Non linear history is one of the numerous advantages of git over say svn.
Apparently we have some disagreements around project workflow. I guess that will not be a short discussion. Could you open a new ticket?
Apparently we have some disagreements around project workflow. I guess that will not be a short discussion. Could you open a new ticket?
I wouldn't call it disagreements. My view is explained in the post above. There's no need to a new ticket, IMO. That's your call on how to stuff is merged.
I don't think I ever did a commit via GitHub, so I'm not sure if there is a way to commit without a merge commit, but also preserve all the commits?
I tend to take the patch of a PR, then 'git am' it and push it via CLI, retaining all the commits and author (possibly picked that up from Gentoo Linux way of doing it, where we don't use GitHub at all to do the actual commits).
I'm not a fan of merge commits myself, but preserving all the commits is of course good (unless there is a good reason to squash them)!
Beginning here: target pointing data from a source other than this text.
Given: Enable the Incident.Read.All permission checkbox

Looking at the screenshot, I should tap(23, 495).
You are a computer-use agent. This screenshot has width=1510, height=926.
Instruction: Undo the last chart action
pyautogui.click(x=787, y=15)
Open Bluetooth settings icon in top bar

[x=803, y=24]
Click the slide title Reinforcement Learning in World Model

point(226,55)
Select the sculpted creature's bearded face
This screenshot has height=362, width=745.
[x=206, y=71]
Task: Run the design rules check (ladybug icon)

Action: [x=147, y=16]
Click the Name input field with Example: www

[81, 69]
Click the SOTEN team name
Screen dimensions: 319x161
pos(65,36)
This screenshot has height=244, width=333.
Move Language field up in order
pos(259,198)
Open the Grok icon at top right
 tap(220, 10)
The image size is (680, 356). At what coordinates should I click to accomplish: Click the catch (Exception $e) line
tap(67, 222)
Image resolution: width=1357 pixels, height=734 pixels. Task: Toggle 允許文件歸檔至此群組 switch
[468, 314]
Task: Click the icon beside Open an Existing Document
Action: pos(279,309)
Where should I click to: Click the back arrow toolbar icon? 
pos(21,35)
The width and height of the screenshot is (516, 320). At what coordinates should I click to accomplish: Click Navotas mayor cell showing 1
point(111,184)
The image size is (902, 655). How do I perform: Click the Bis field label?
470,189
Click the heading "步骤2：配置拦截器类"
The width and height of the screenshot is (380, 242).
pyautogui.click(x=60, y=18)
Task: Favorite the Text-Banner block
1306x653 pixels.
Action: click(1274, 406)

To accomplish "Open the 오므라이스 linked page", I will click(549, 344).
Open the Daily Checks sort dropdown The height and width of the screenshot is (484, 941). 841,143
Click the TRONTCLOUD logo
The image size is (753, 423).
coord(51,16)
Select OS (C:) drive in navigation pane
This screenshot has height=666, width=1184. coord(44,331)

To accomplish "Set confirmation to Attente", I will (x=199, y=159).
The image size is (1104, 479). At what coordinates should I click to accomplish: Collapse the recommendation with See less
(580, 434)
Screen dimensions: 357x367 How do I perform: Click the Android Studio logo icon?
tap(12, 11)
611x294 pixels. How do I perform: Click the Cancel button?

A squash commit eliminates history. One ends up with a single commit that contains multiple commits. One is not able anymore to say to what commit a change belongs. Squash has it's uses.
In this case, I use squash as those two commits are trivial and closely related. In general, I use rebase to keep individual commits. I can use rebase for future pull requests even when I don't think there is a need to use multiple commits.
For features branches merge --no-ff are the best, IMO. Non linear history is one of the numerous advantages of git over say svn.
Non linear history is useful in some cases, while I don't see a benefit that outweighs its disadvantage for qtermwidget/qterminal.
I don't think I ever did a commit via GitHub, so I'm not sure if there is a way to commit without a merge commit, but also preserve all the commits?
Rebase preserves author email/name/date and file changes, and merge further preserves committer email/name/date and signature. The latter two are not important for qterminal/qtermwidget IMO.
In this case, I use squash as those two commits are trivial and closely related. In general, I use rebase to keep individual commits. I can use rebase for future pull requests even when I don't think there is a need to use multiple commits.